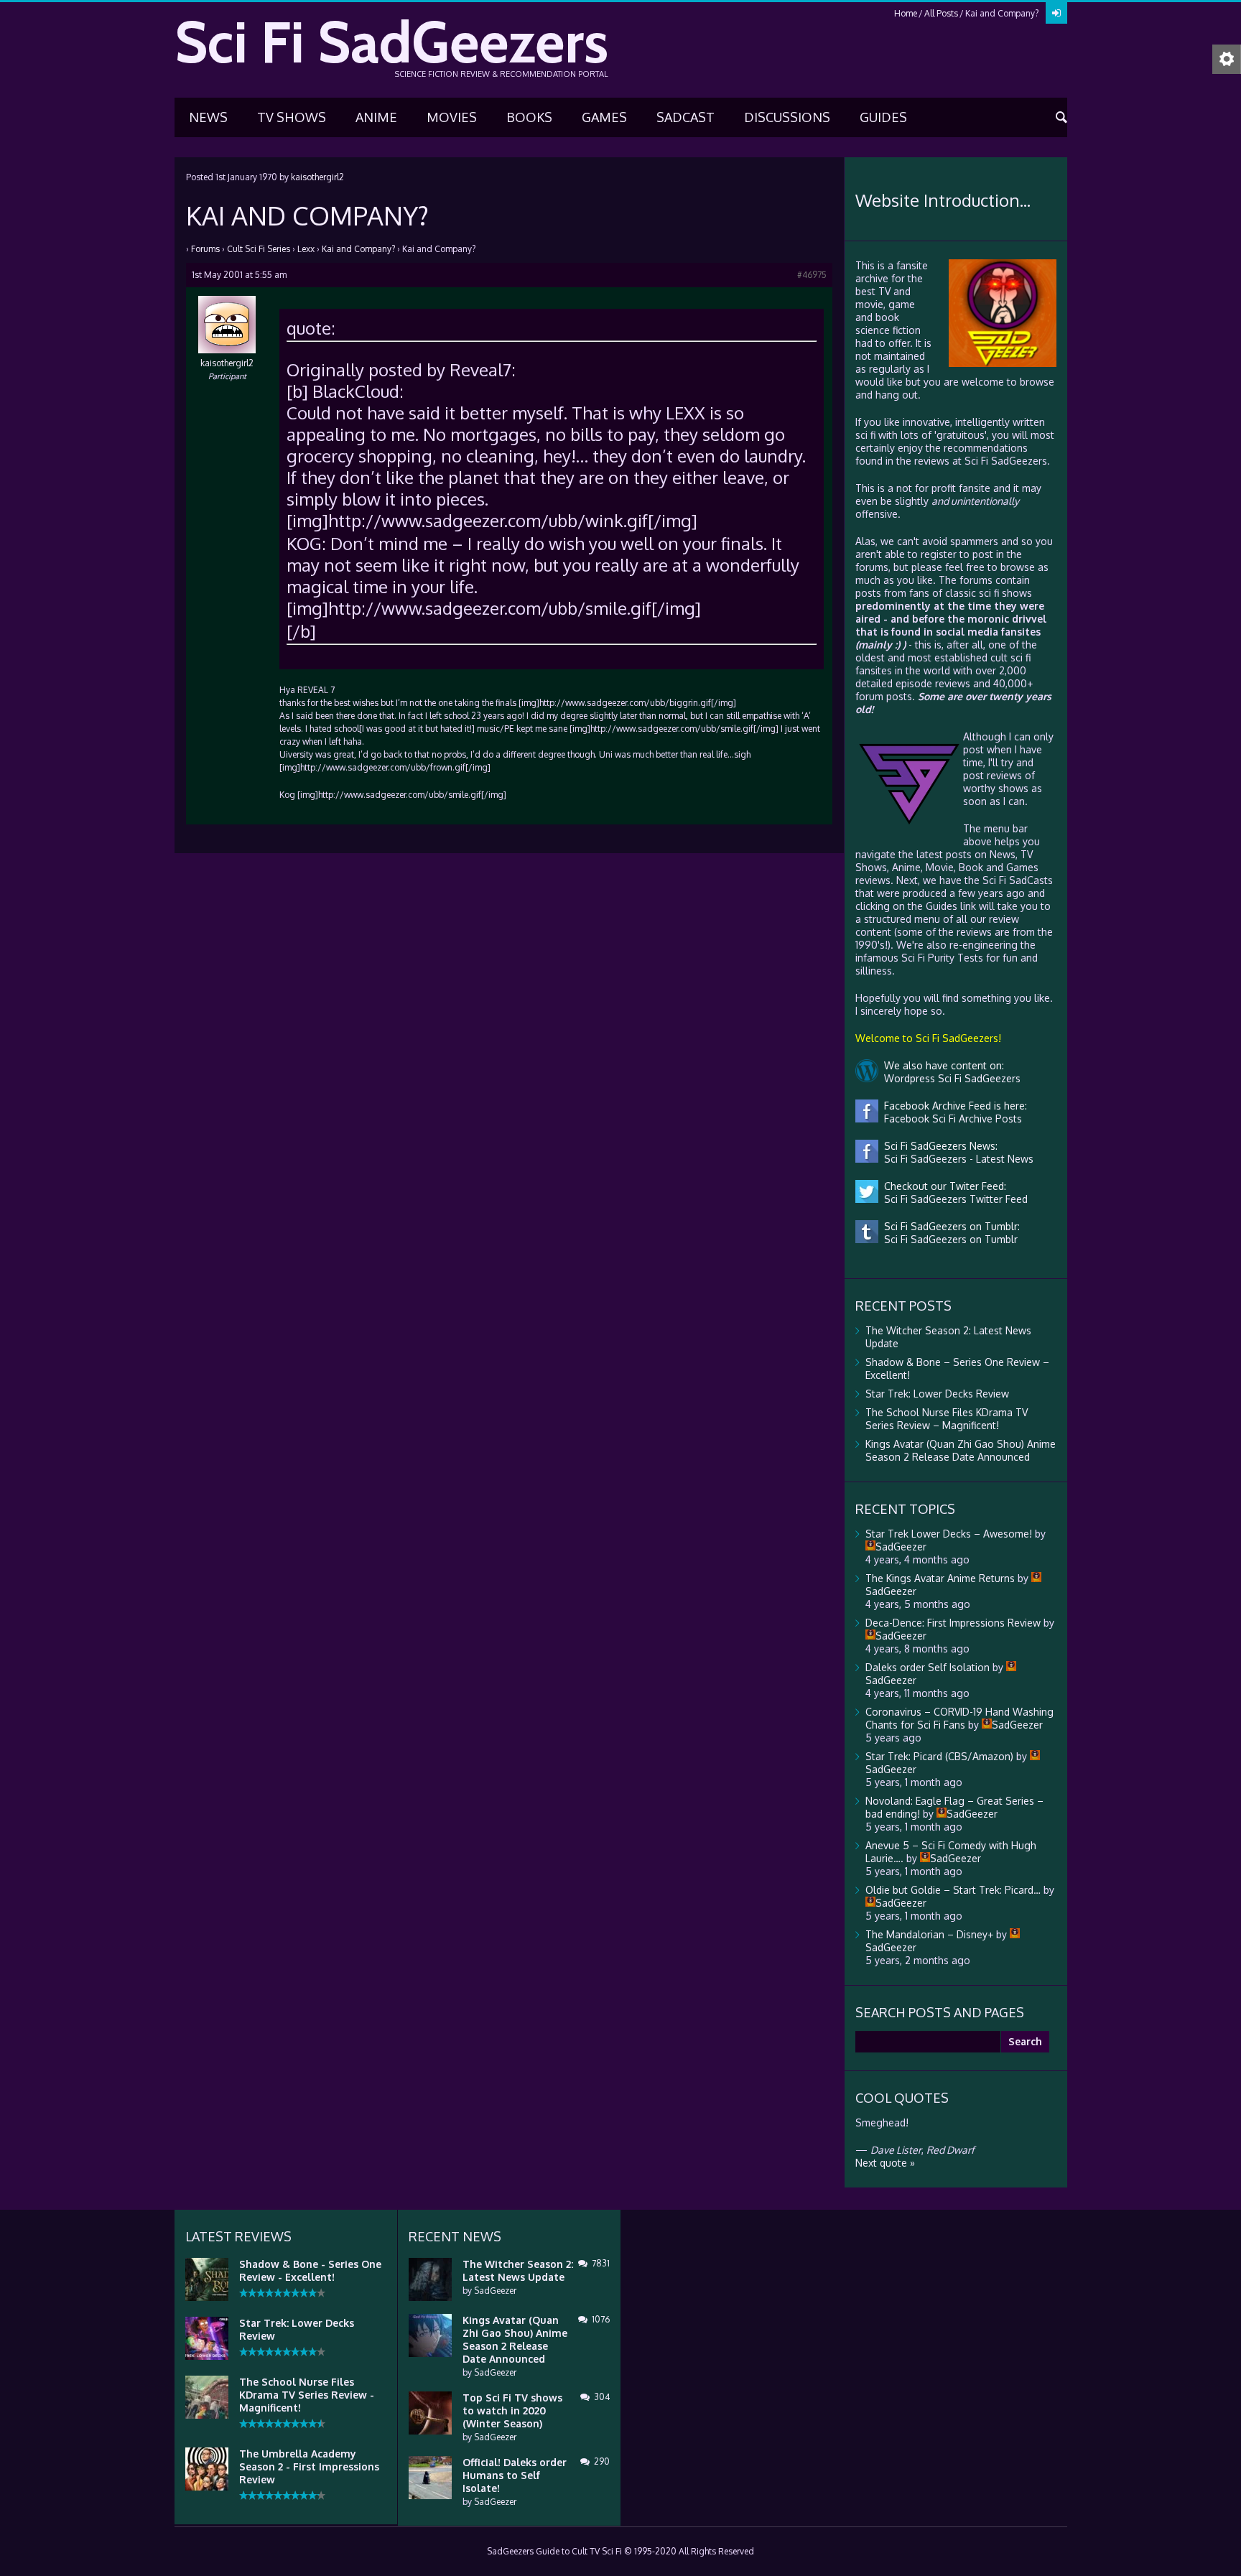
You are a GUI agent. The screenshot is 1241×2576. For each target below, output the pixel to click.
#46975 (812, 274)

§

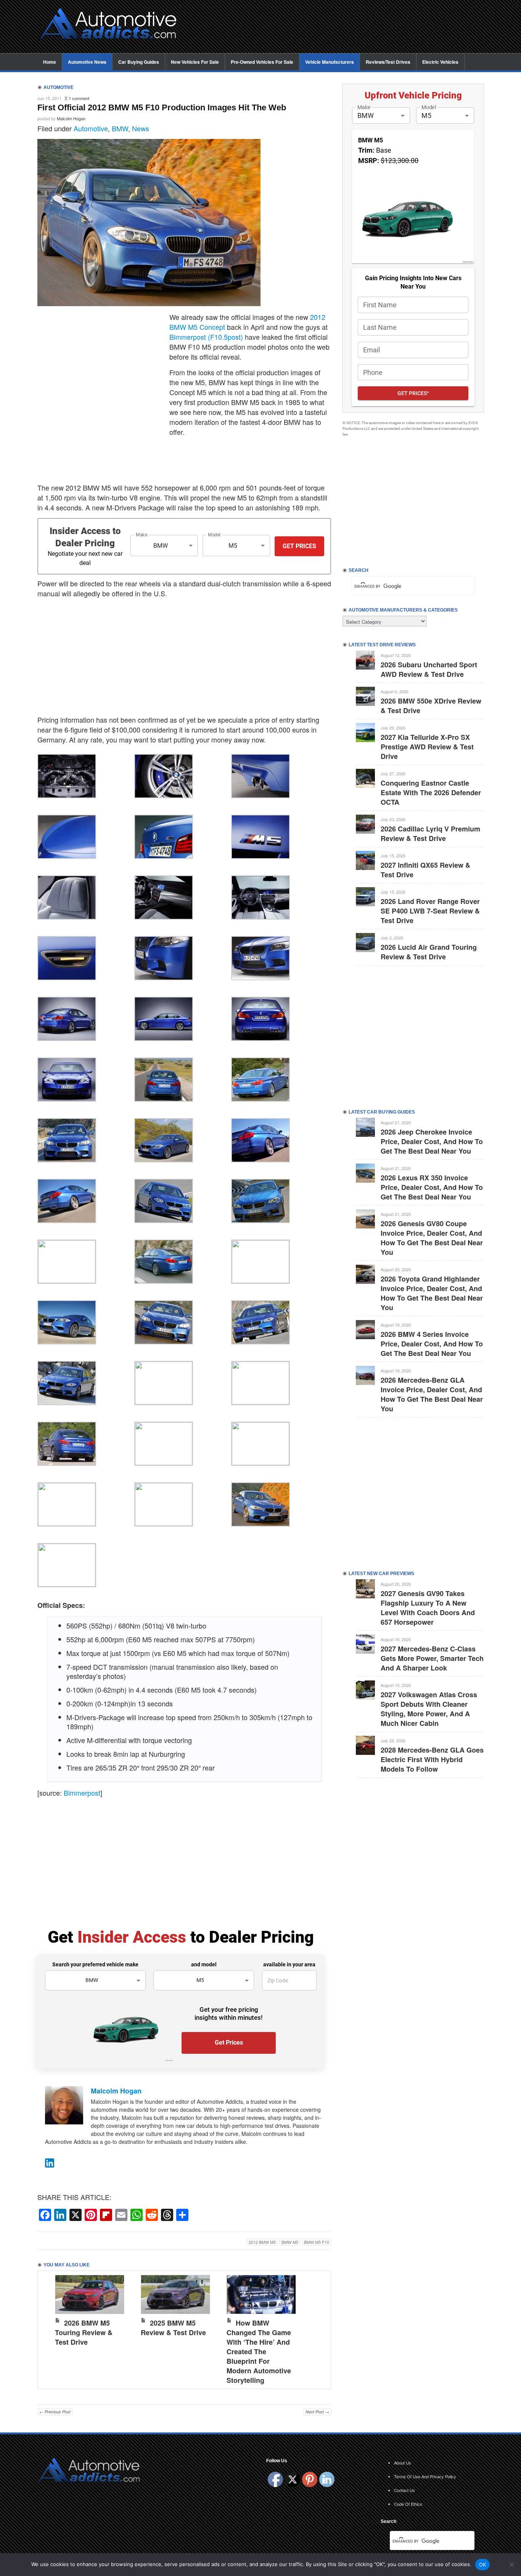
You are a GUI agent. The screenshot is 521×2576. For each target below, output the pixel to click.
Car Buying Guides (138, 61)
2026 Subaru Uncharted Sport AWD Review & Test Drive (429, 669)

§

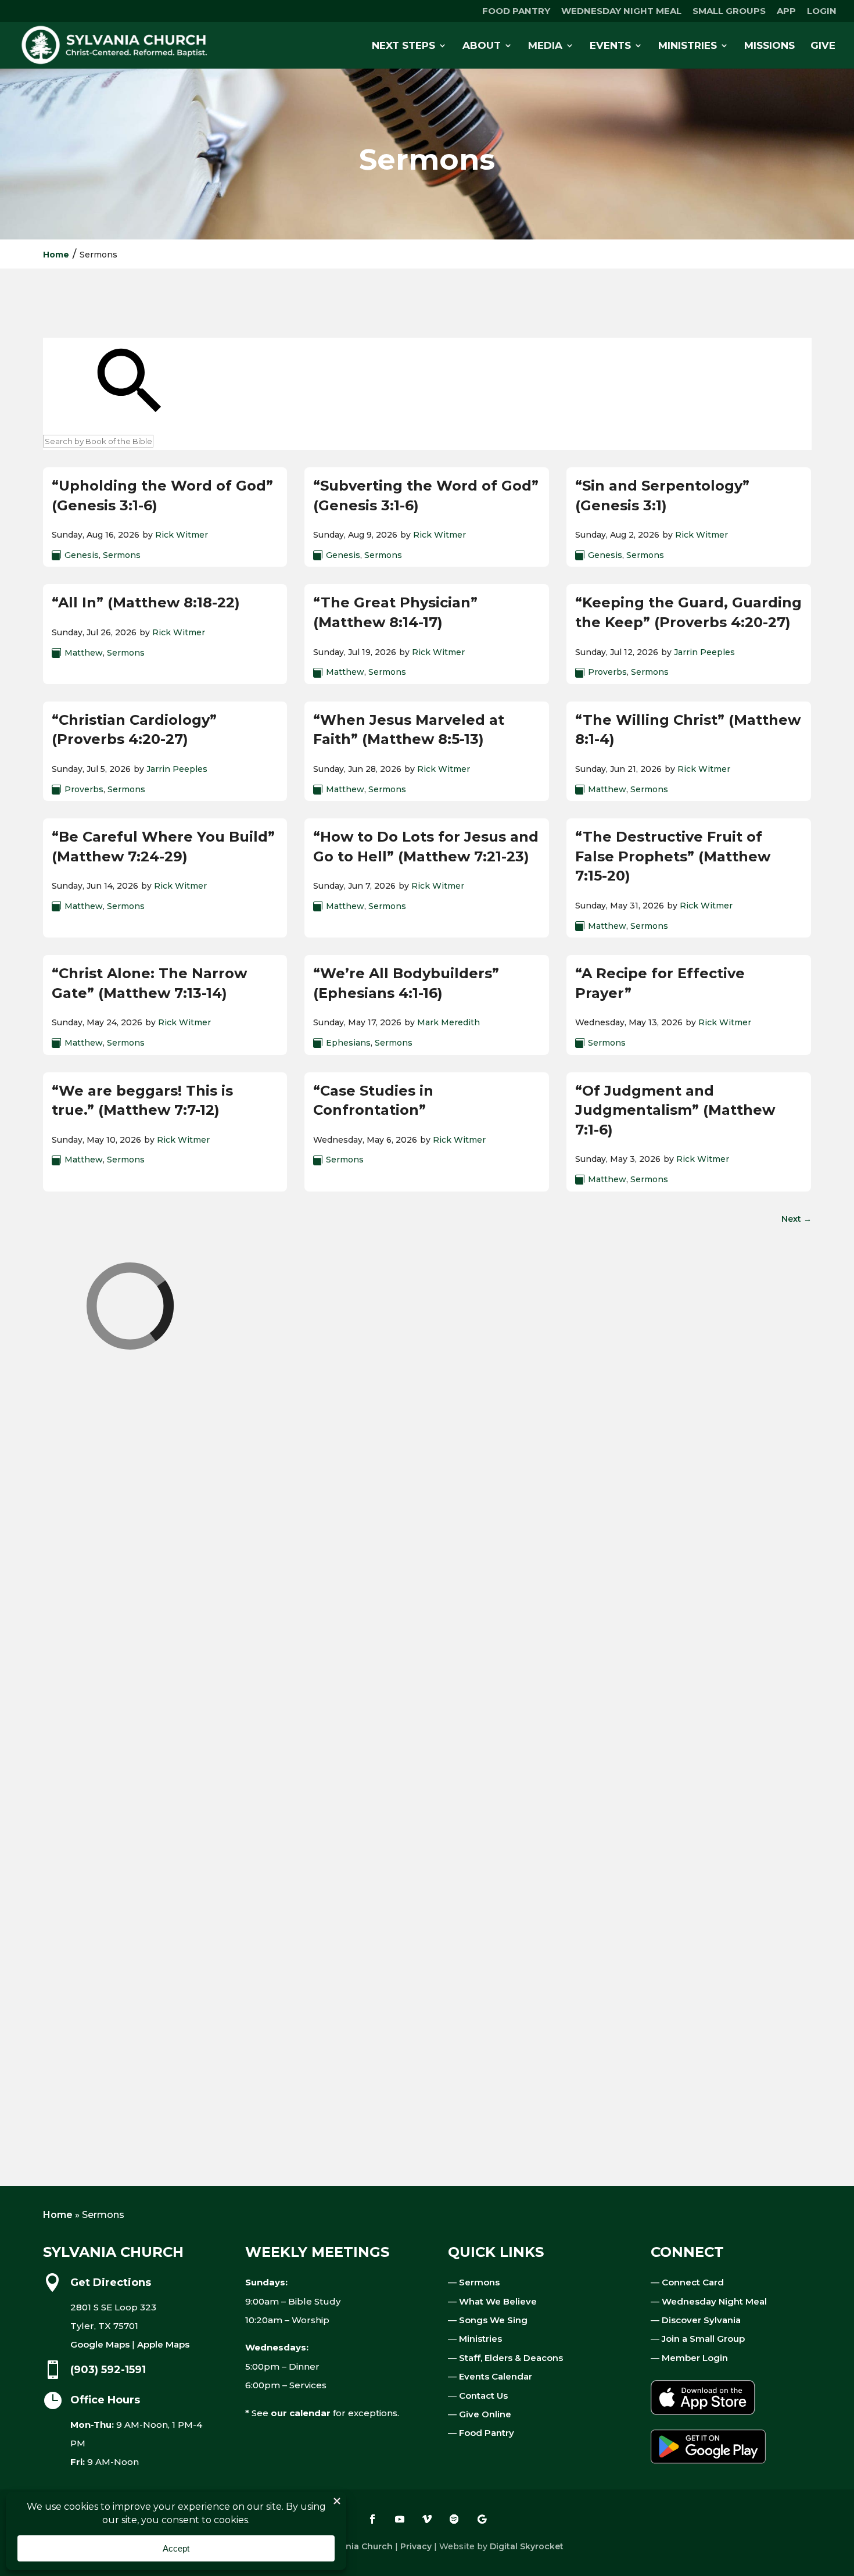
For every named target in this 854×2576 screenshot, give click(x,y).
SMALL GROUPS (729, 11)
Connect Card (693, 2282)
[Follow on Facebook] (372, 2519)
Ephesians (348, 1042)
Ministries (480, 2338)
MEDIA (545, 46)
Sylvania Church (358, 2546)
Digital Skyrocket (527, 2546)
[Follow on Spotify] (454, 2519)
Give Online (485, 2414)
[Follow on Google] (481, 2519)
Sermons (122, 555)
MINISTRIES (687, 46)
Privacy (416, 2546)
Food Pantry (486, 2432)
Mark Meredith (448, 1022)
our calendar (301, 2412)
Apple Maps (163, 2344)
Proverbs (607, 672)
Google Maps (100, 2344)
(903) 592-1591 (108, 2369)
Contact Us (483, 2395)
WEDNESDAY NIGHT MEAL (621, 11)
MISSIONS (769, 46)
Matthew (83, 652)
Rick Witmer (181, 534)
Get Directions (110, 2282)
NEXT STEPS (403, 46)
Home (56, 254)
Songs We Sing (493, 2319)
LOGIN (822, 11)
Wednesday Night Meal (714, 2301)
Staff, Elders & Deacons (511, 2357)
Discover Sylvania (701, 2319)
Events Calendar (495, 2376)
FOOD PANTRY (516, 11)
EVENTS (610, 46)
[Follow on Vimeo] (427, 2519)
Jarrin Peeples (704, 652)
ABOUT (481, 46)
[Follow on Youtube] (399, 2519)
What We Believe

§

For the lines above, output exactly those from the line containing "Songs We Sing (493, 2319)" through the line containing "What We Believe", and skip the others.

Answer to the problem ::
Songs We Sing (493, 2319)
LOGIN (822, 11)
Wednesday Night Meal (714, 2301)
Staff, Elders & Deacons (511, 2357)
Discover Sylvania (701, 2319)
Events Calendar (495, 2376)
FOOD PANTRY (516, 11)
EVENTS (610, 46)
[Follow on Vimeo] (427, 2519)
Jarrin Peeples (704, 652)
ABOUT (481, 46)
[Follow on Youtube] (399, 2519)
What We Believe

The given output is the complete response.